PROBLEM ▸ Copy every line of the records below that holds the word "color".

::: DATASET EXCERPTS :::

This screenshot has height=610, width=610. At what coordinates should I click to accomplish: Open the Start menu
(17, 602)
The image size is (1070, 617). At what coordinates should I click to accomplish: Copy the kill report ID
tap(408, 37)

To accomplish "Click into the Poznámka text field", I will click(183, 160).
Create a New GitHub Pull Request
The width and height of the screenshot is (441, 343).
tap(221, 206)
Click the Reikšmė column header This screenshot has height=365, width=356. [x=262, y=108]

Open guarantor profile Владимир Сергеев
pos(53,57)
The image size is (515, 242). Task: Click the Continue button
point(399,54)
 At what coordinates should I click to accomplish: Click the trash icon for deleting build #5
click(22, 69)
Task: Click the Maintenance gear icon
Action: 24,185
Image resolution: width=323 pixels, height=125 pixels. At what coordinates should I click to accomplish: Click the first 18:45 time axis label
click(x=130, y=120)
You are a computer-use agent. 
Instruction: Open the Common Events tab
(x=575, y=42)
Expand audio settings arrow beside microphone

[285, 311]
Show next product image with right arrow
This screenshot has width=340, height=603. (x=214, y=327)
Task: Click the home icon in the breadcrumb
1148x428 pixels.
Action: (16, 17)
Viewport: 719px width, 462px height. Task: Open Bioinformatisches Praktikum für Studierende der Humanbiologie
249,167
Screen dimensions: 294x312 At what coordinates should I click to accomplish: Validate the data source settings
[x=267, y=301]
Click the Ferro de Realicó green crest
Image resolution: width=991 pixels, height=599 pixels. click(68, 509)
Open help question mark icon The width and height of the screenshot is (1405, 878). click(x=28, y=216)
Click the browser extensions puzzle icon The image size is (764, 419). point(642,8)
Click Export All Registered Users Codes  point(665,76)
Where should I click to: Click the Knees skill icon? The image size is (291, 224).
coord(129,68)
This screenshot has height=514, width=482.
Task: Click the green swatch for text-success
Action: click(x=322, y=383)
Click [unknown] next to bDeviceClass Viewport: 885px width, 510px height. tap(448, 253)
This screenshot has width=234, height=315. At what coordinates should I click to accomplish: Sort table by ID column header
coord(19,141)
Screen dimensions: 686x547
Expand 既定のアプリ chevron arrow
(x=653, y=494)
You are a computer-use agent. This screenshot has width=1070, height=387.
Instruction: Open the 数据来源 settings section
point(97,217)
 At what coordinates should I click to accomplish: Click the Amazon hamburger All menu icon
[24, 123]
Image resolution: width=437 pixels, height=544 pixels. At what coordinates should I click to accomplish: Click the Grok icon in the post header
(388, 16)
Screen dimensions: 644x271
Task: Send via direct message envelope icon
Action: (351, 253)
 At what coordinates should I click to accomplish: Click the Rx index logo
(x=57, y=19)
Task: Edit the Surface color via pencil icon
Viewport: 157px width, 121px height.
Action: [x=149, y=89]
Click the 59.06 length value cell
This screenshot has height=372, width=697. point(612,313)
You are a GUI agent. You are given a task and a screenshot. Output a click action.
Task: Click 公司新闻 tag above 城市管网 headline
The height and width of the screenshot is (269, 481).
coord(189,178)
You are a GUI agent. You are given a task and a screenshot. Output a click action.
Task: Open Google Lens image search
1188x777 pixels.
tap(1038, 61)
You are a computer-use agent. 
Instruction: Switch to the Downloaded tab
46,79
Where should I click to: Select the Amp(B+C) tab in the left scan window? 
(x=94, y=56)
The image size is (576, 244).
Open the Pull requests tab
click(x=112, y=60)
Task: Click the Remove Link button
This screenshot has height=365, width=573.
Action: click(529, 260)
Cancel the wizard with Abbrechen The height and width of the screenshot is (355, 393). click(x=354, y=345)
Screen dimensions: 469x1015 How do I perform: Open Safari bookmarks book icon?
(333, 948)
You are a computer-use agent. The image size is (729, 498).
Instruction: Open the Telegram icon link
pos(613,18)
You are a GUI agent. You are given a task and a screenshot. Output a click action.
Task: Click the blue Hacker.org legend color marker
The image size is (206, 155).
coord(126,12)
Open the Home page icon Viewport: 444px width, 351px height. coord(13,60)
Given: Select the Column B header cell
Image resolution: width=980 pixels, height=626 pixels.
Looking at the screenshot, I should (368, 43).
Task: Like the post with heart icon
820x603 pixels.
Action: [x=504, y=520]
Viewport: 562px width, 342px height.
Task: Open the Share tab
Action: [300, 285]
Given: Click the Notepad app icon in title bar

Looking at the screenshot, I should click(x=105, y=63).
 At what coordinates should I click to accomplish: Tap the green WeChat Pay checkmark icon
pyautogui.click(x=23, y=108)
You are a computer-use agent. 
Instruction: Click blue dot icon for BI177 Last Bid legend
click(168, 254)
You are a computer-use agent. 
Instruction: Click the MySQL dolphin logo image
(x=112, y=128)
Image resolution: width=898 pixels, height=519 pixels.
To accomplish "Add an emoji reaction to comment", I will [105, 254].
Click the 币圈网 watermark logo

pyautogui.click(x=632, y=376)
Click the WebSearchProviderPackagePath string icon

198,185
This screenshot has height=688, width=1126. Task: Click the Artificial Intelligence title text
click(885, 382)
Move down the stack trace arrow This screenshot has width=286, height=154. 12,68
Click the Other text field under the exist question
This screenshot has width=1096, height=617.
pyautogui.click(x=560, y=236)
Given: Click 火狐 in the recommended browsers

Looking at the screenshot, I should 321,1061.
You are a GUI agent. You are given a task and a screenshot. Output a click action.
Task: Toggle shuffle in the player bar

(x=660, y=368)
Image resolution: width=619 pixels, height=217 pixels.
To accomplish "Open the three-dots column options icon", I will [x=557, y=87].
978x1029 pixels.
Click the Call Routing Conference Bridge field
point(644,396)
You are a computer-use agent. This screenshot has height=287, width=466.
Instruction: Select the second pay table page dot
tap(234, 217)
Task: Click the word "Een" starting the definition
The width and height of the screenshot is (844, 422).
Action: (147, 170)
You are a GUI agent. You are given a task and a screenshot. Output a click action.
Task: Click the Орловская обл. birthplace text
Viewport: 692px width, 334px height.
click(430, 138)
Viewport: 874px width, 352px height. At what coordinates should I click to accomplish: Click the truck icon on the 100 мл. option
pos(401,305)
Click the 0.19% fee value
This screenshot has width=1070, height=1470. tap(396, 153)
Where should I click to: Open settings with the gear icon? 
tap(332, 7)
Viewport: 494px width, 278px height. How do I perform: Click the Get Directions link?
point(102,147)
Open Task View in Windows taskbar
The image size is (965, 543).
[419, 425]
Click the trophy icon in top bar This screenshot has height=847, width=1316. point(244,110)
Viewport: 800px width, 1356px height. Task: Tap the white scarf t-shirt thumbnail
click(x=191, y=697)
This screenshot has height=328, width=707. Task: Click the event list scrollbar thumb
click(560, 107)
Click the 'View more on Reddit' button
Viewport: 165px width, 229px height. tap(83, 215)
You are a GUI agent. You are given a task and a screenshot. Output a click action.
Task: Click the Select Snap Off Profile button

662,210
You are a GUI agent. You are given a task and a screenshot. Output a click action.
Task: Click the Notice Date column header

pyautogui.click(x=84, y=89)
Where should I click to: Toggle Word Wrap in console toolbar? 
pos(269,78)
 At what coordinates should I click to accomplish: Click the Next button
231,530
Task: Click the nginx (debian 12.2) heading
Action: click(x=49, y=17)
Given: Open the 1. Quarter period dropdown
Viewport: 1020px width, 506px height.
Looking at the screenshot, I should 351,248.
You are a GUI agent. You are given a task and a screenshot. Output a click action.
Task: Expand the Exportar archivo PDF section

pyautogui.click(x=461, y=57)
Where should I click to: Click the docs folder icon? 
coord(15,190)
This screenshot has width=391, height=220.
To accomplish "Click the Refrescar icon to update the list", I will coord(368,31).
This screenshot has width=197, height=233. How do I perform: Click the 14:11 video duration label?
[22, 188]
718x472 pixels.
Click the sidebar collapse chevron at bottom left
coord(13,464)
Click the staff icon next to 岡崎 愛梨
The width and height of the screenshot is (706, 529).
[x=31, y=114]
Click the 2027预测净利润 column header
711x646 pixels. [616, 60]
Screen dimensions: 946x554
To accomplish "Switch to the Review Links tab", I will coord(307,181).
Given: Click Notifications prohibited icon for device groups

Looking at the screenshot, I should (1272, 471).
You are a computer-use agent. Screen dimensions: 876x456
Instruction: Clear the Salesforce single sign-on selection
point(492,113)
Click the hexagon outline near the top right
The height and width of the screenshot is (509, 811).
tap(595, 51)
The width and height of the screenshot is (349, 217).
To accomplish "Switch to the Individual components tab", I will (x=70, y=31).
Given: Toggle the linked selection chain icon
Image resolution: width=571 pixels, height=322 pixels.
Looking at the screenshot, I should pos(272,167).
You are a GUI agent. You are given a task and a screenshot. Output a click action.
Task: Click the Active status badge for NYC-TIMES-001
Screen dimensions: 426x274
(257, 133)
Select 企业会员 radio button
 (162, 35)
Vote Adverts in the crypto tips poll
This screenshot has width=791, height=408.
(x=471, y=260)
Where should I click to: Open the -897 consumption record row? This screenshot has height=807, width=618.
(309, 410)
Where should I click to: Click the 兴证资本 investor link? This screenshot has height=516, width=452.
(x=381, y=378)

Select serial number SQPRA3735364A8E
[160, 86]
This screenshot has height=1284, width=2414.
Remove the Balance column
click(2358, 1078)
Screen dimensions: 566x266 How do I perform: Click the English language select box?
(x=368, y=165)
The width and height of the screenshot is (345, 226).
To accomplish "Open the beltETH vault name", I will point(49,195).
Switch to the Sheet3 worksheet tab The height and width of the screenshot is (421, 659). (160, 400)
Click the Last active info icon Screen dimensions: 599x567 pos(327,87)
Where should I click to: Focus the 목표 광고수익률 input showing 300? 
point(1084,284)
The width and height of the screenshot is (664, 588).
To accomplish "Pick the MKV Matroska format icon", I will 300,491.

:::

ANSWER FOR THE TASK ▸
Task: Edit the Surface color via pencil icon
Task: Click the blue Hacker.org legend color marker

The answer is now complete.